I went to my first JACS (Jewish Alcoholics, Chemically Dependent Persons, and Significant Others) meeting Sunday evening. I’ve counseled addicts before, I’ve read up on addiction, but I’d never been to a JACS meeting.
I won't discuss the meeting, of course; anonymity is a core principle. But I do want to say one thing about JACS, rabbinic participation and my own participation.
Our shul has been hosting these meetings on a weekly basis for several months, and this is the first time I answered their persistent invitation to join in. I’m glad I did. I’m sorry it took me so long.
I do know why it took me so long: Fear.
It’s not odd or unusual that I was afraid; any rabbi would be afraid:
• Here is a group of people who have their own rituals and language, and who are reputed to be highly sensitive to inappropriate behavior and language.
• Those who don’t know you may not like you. Those who do know you may not be happy you are there.
• You are afraid of being judged for your clothing, your profession, your life. You worry: Will I be rejected?
(Hmmm… sounds a lot like the reasons people are afraid to come into shul, actually.)
• And, of course, I had all sorts of other commitments for the meeting times. We started hosting JACS at the time I started getting involved in launching the Toronto beit midrash, so I’ve been busy with the shul and community here as well as the new venture there… lots of things competing for my time…
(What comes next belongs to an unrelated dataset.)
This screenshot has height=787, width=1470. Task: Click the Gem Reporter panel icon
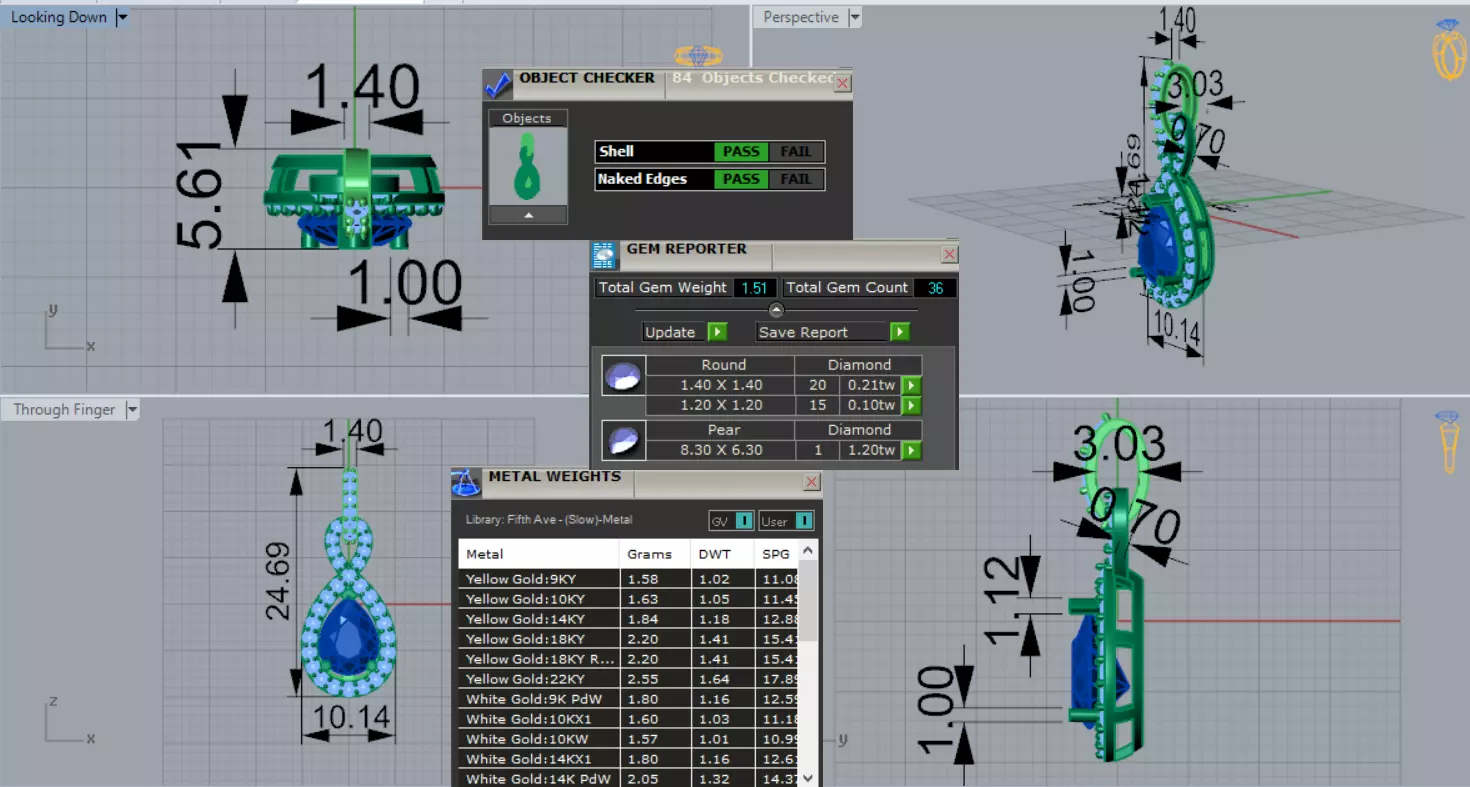(604, 256)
(Yes, sounds a lot like the reasons people give for not coming to shul, come to think of it.)
But I went, finally, on what was likely my last Sunday night in Allentown, and I’m glad I did.
I wouldn’t say it was an earth-shattering experience; I wouldn’t say I was blown away by the experience. I wasn’t. It was moving, yes, and in many ways, but the main thing is that it broke a barrier for me, letting me see that I could participate and not be rejected and survive.
I was stunned afterward to learn that other communities, much larger than ours, don’t have regular JACS meetings. I don’t understand why. But I know that I’ve found another way to serve (one of the first things I did when I got home was to look up the JACS Toronto website), and I hope that other rabbis will soon find it, and broaden their comfort zones, too.